I tell the left side of the room that they’re the business people and it’s their obligation to make sure the creative solution is right. I tell the right side that they’re the agency creatives and they have to come up with the right ideas to brand the upstart and sell it.

This is where the fun started.

The creative side first came up with company names and the business side threw out reasons why the names wont work.

Welcome to my world.

“For every action there is an equal and opposite reaction.”

The law of the universe. For every great idea there is a reason why it’s a terrible idea. The goal for a creative type is to have skin thick enough to let it run off your back and keep going.

Personally, I always invite push-back in my presentations. If I can’t defend an idea, it deserves to go away.

So the room battles back and forth until we come up with a name everyone can agree with. Just like in real life.

Then we start with the marketing language and concepts. Some are great. Some are terrible. Some are just bland and I divide them up without anyone noticing how they’re divided. I’m writing them on big sheets of paper and taping them up on the wall behind me.

When I do my brainstorming sessions with clients, I use a lot of paper and put everything up on the walls so you can see it all at once. PowerPoint can’t do that.

And there will always be terrible ideas thrown out but I don’t kill anything right away. I let it die away behind the better stuff.

So as we came to the end of the hour, we’d developed a new company, built out a basic brand messaging system and full advertising campaign, complete with basic marketing plan aimed at our market personas.
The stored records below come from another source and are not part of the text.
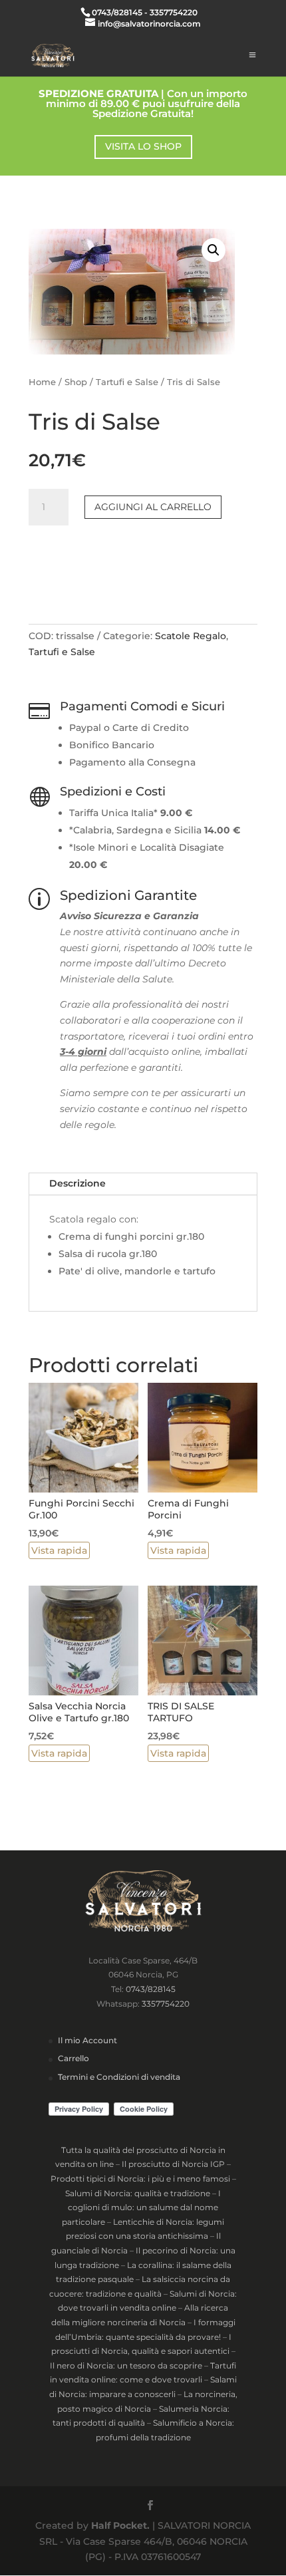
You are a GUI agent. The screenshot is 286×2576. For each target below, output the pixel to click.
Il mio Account (87, 2040)
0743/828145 (151, 1989)
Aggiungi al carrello (153, 507)
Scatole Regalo (190, 636)
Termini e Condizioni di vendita (119, 2077)
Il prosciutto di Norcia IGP (173, 2164)
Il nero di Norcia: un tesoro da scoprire (126, 2365)
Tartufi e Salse (127, 382)
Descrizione (77, 1183)
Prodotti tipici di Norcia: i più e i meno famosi (140, 2179)
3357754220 (166, 2004)
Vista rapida (59, 1550)
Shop (76, 382)
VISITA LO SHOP (143, 146)
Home (42, 382)
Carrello (73, 2058)
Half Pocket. (120, 2525)
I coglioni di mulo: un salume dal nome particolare (141, 2207)
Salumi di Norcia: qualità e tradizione (137, 2193)
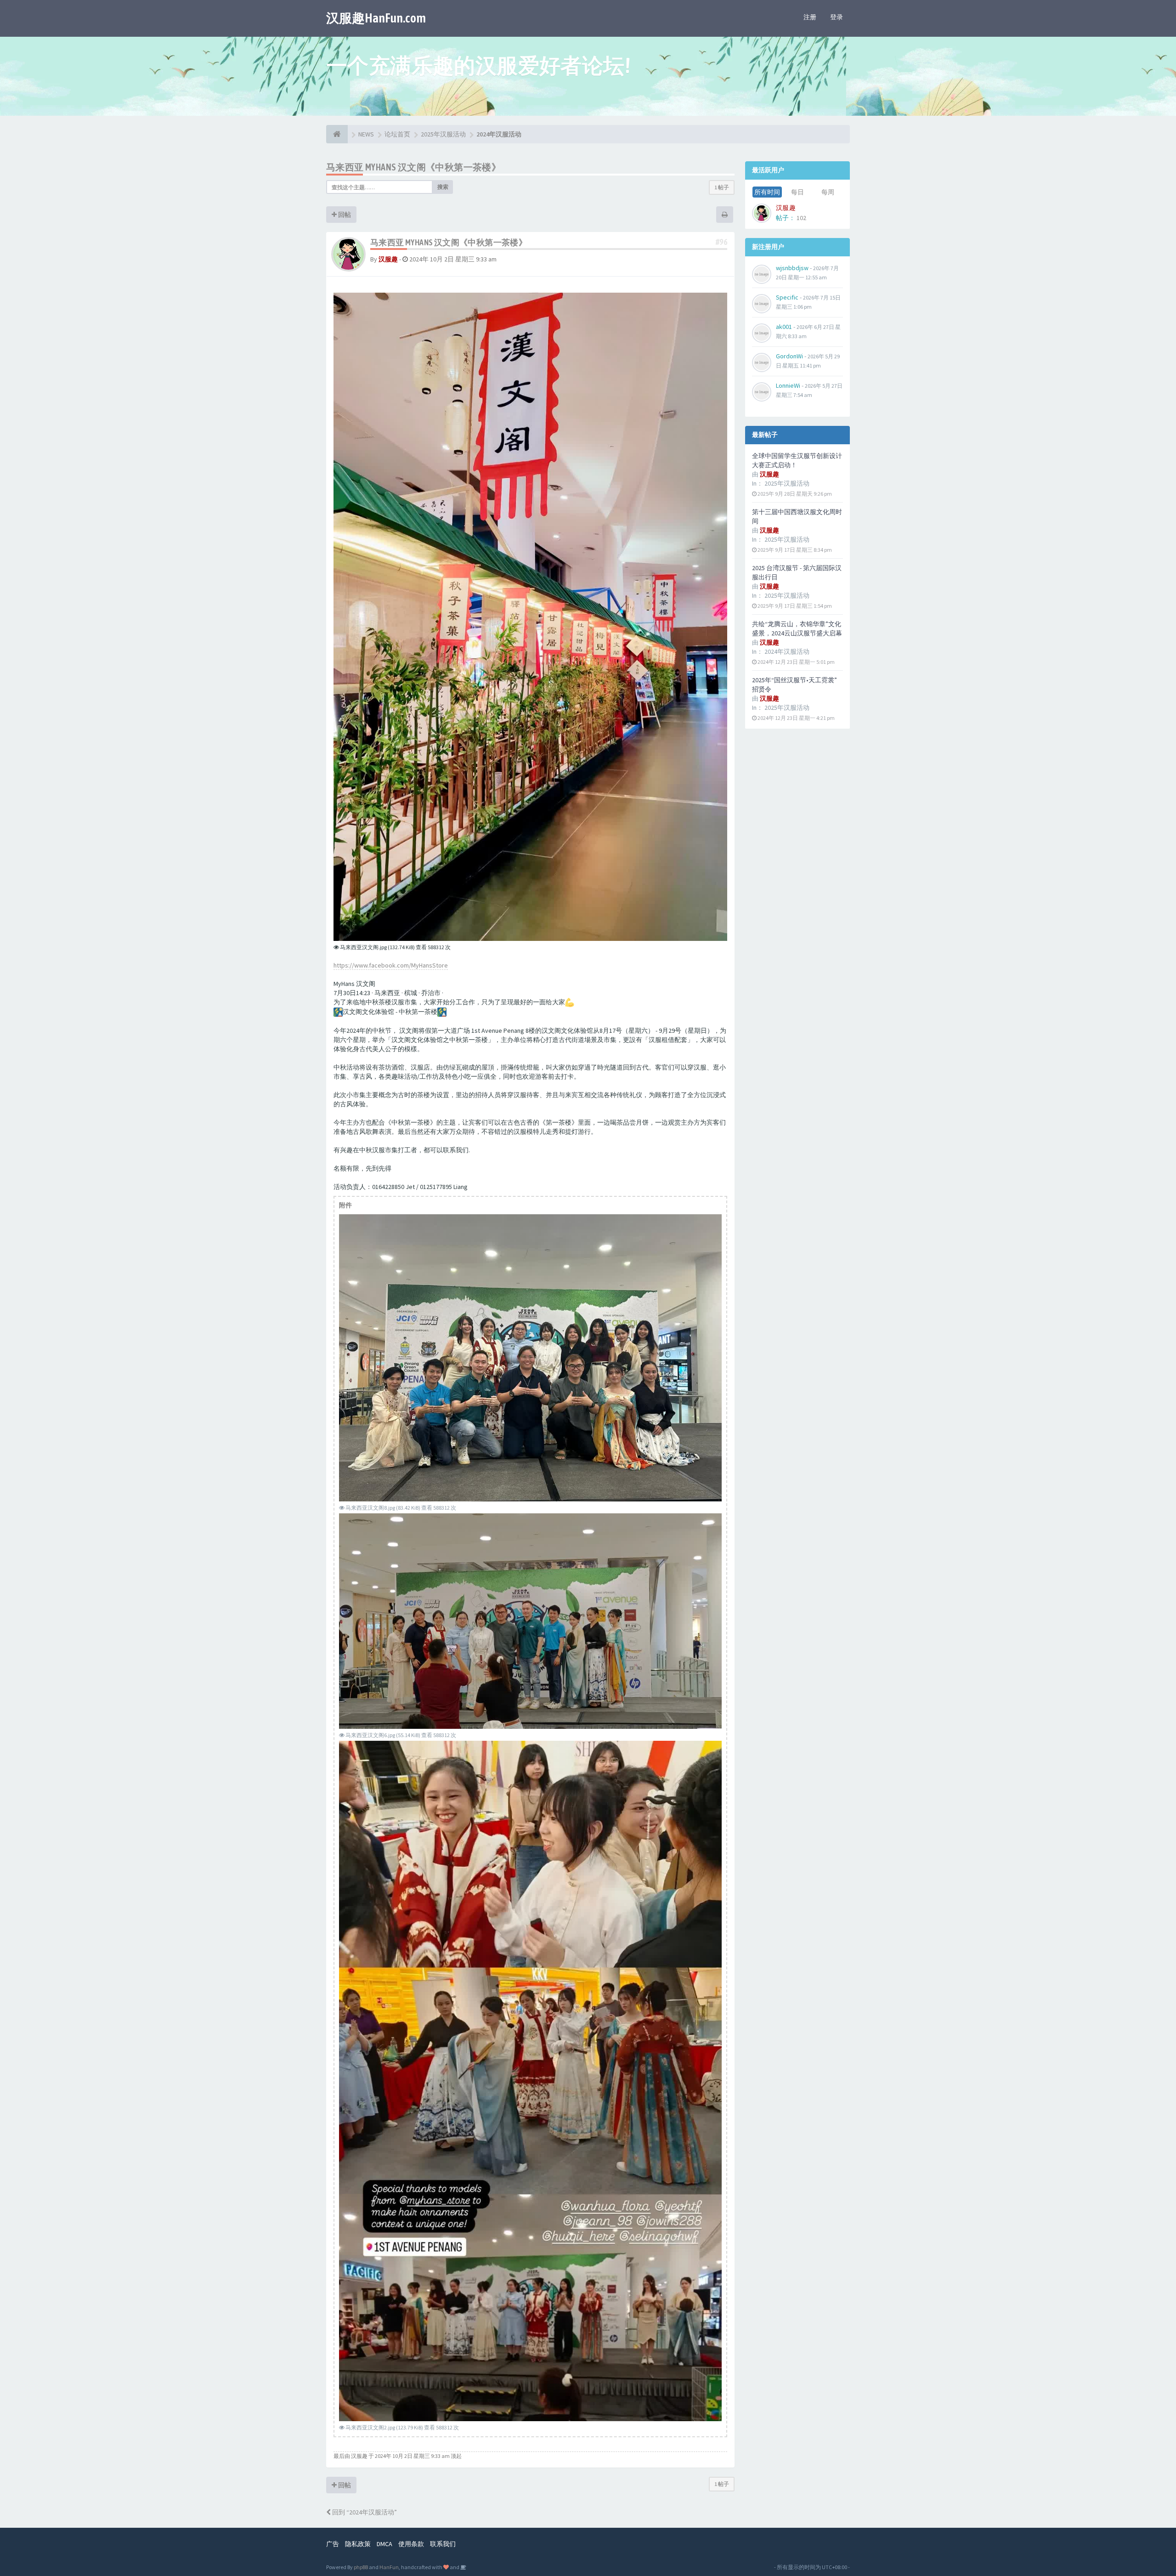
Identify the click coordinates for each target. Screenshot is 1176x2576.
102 (801, 218)
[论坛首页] (337, 134)
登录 (836, 17)
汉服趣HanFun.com (376, 18)
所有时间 (767, 192)
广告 (332, 2544)
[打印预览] (724, 214)
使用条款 (411, 2544)
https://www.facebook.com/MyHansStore (391, 965)
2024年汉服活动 (786, 651)
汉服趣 (388, 259)
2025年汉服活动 (786, 483)
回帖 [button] (344, 214)
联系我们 (443, 2544)
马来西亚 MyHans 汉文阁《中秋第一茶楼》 (413, 167)
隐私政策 (358, 2544)
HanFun (389, 2567)
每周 (827, 192)
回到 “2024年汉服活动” (364, 2512)
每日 (797, 192)
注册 (809, 17)
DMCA (384, 2544)
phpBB (361, 2567)
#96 (721, 242)
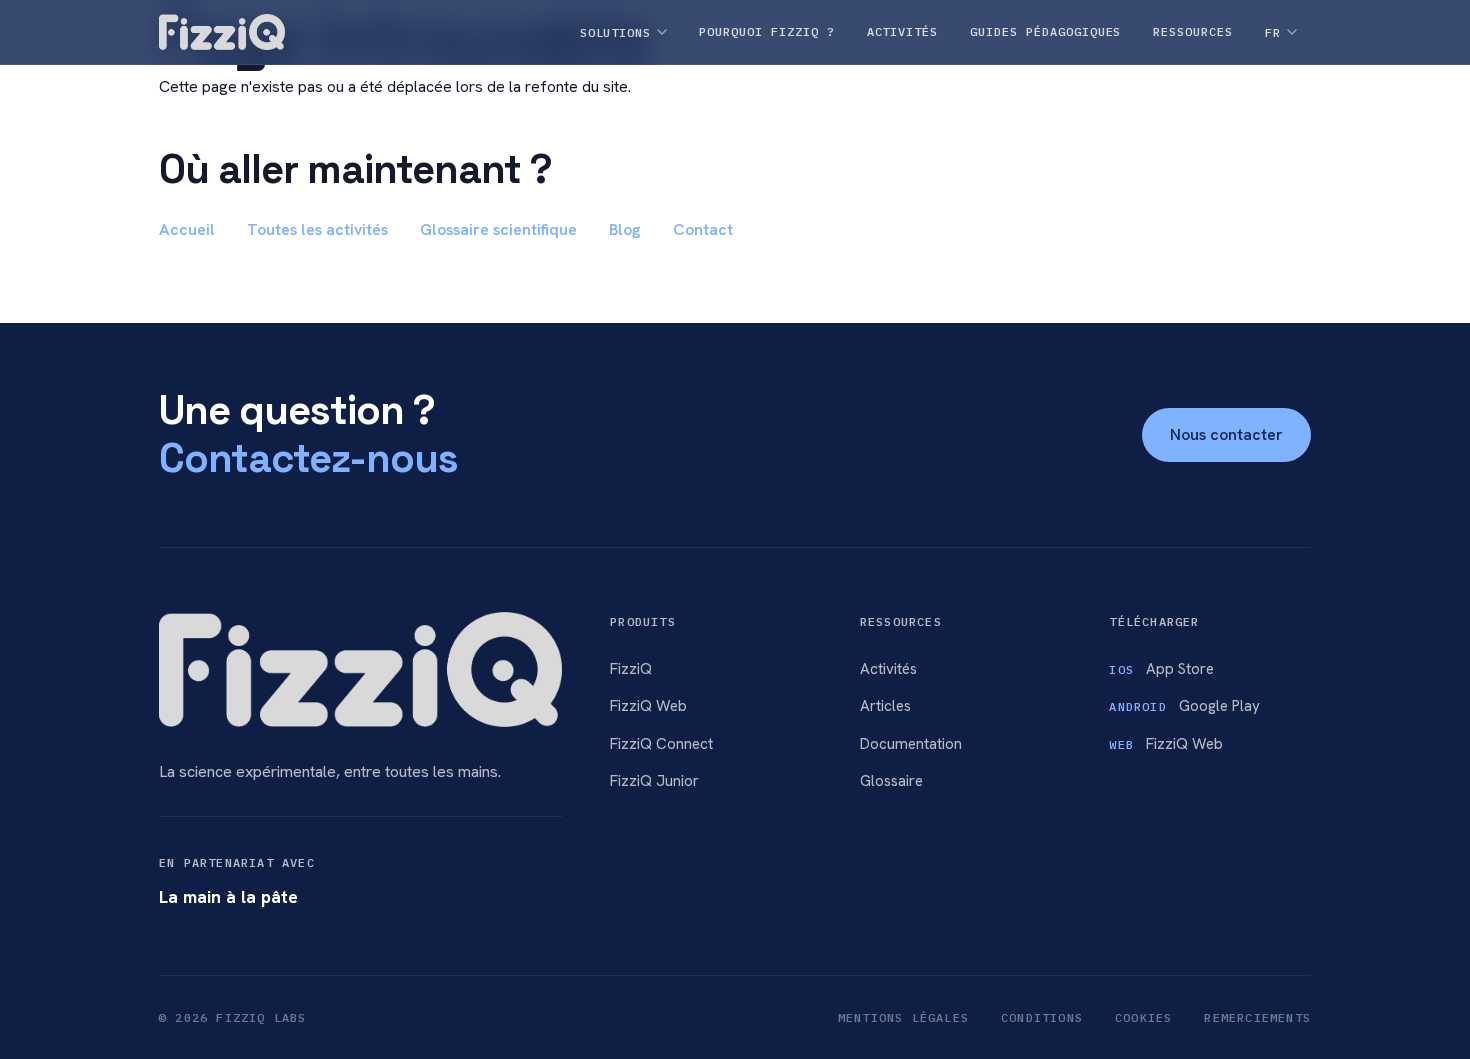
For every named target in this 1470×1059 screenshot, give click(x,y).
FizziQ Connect (661, 744)
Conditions (1042, 1017)
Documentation (911, 744)
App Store (1161, 669)
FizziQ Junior (654, 781)
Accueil (187, 229)
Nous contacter (1226, 434)
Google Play (1184, 706)
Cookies (1143, 1017)
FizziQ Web (648, 706)
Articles (885, 706)
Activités (888, 669)
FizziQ (631, 669)
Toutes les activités (317, 229)
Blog (625, 229)
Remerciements (1257, 1017)
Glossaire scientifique (498, 229)
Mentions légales (903, 1017)
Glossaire (891, 781)
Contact (703, 229)
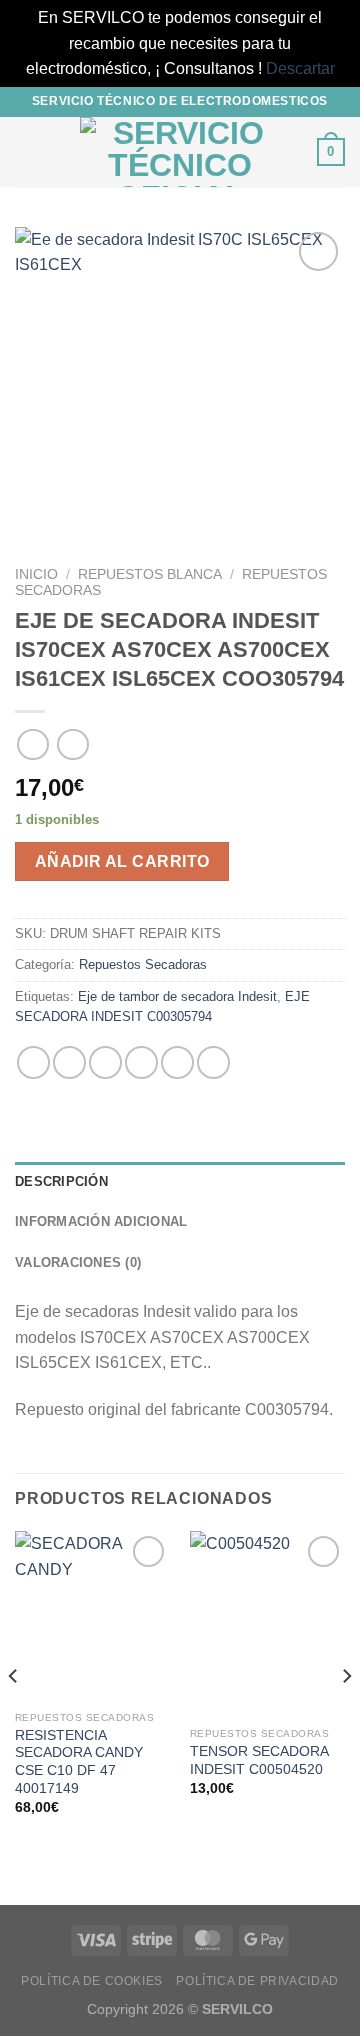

Everyone involved loved it. I actually got several new clients from that day and people who’d swear they don’t have a creative bone in their body realized they have great ideas hiding in their heads.

What I learned was you can take any random room full of people and given the right guidance, they can solve big problems and have fun at the same time.

Brainstorming can be wonderful or terrible, depending on how it’ managed. I was in a brainstorming session recently and one person brought nothing to the table other than how bad he thought every idea was. I called for a break and talked to him privately. The goal of the meeting was to come up with ideas and not kill them instantly. I don’t know if he really understood that but he didn’t say much after that and things went smoothly.

A good brainstorming session requires a mediator that understands the process. As a Creative Director in my own and other’s agencies, I had to run this process hundreds of times. Bringing business people, creatives and the like into a room to make something out of nothing.

The secret? There are no bad ideas… RIGHT NOW. We’ll put everything up on the wall and then go back through and pull down the things that don’t fit. The bad ideas will fade away, but everyone will have a say and ownership.